Chemokines control homing and trafficking of leukocytes in bone marrow and lymphoid organs. In particular, CXCL12 and its receptors CXCR4/CXCR7 control the homeostasis of multiple organs and systems. Their overexpression is linked to tumor development, both through a direct modulation of neoplastic cell proliferation, survival, and migration, and, indirectly, acting on the tumor microenvironment which sustains drug resistant tumor stem-like cells. Leukemia and lymphomas frequently display upregulation of CXCL12/CXCR4 in bone marrow that nurtures tumor cells, and confers resistance to conventional chemotherapy, increasing disease relapse.

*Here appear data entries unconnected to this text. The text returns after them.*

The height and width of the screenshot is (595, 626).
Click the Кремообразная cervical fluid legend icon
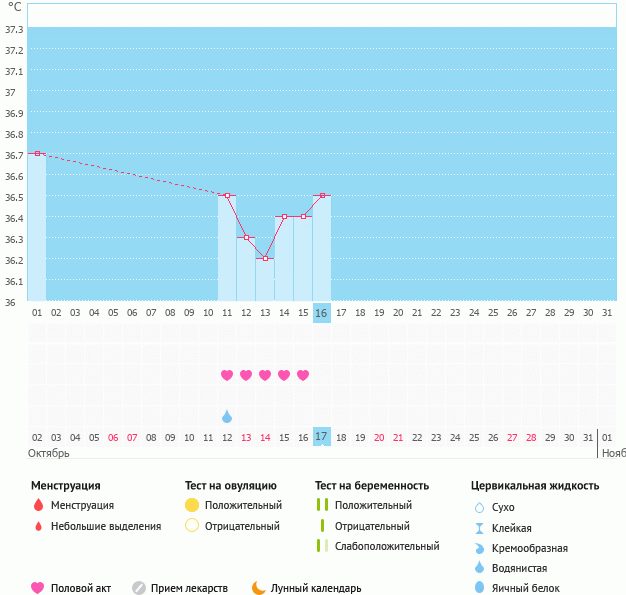pos(479,548)
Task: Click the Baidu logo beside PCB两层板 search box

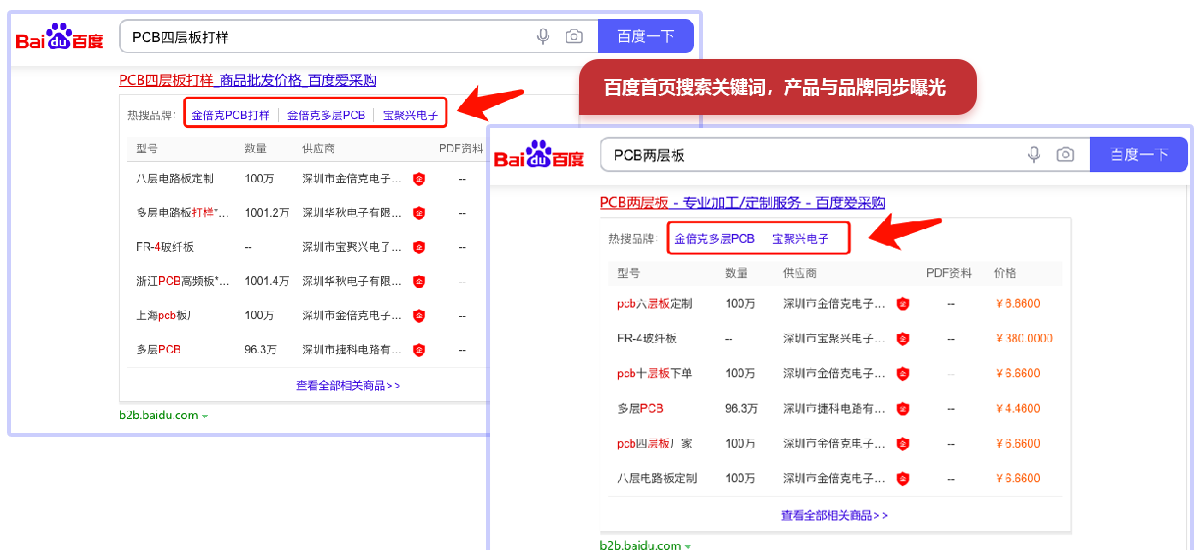Action: pos(539,156)
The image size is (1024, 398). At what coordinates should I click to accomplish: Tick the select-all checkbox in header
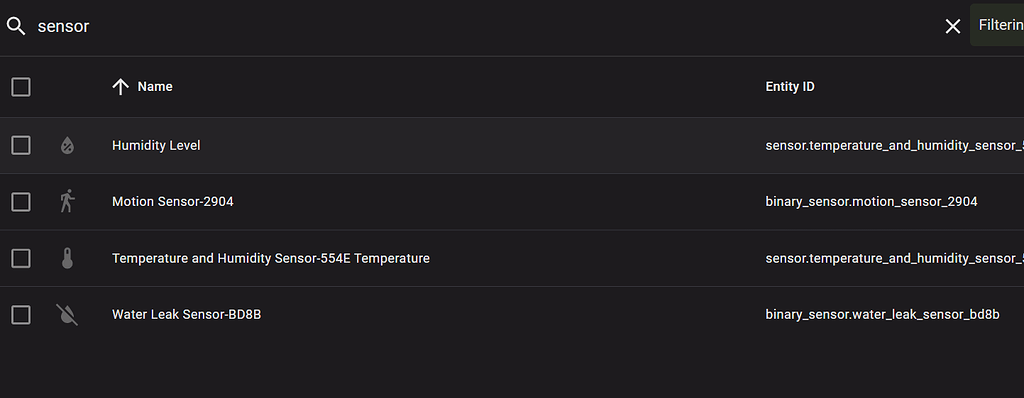[21, 87]
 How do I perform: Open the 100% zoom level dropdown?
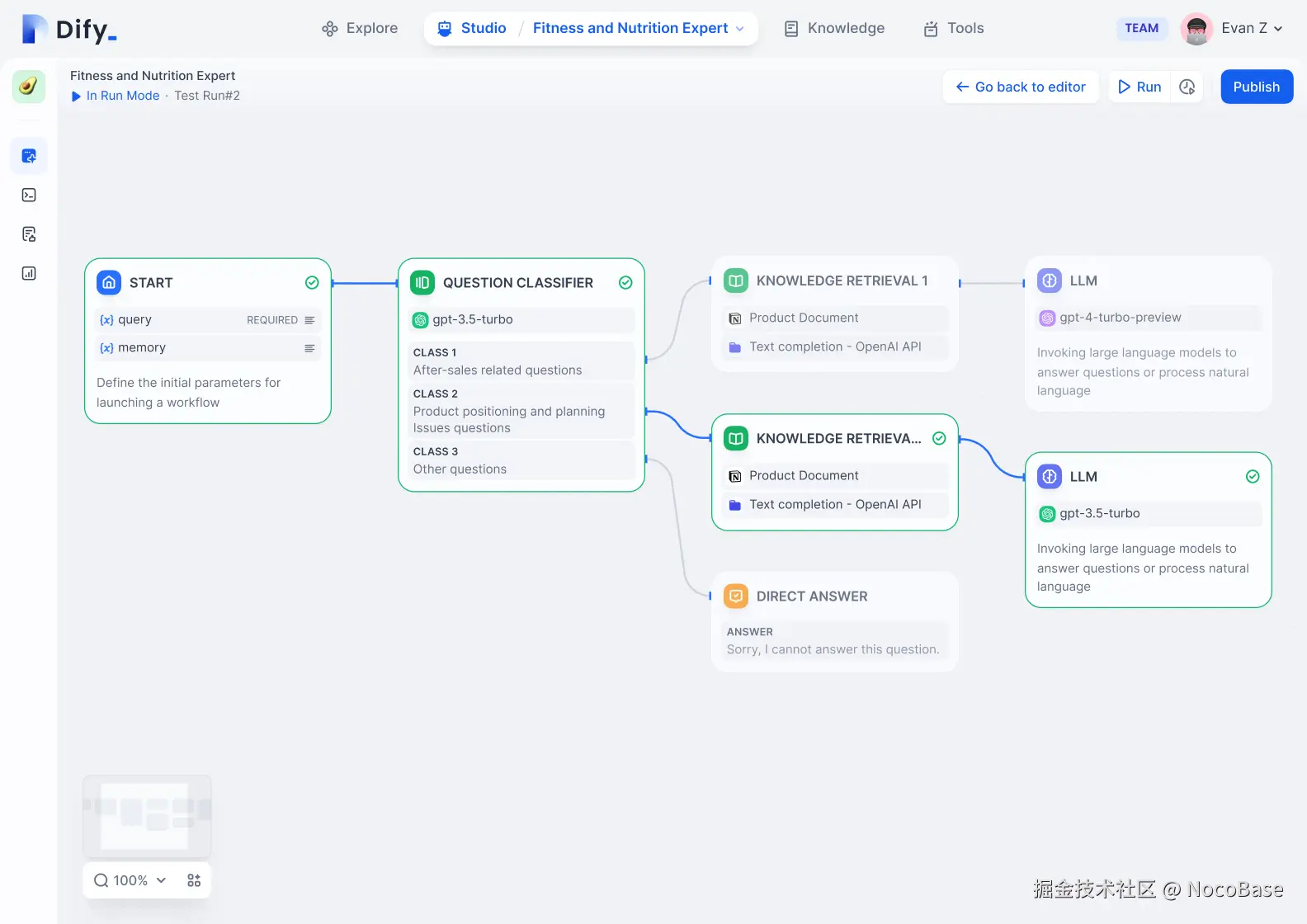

The authors review the molecular and cellular mechanisms by which the CXCL12/CXCR4-7 system supports leukemic bone marrow and how it contributes to leukemia development, and their potential pharmacological targeting. Besides receptor antagonists that directly inhibit leukemic cell proliferation, preclinical and clinical studies demonstrate that CXCR4 inhibition mobilizes leukemic-lymphoma cells from their niches, improving conventional chemotherapy efficacy. Clinically available and experimental pharmacological tools targeting CXCR4/CXCR7 are also described.
Studies have revealed the therapeutic efficacy of combining CXCR4 inhibitors and cytotoxic agents to sensitize leukemic cells, and overcome natural or acquired resistance. However, several issues are still to be unveiled (for example the role of CXCR7) to maximize therapeutic response and reduce potential toxicities.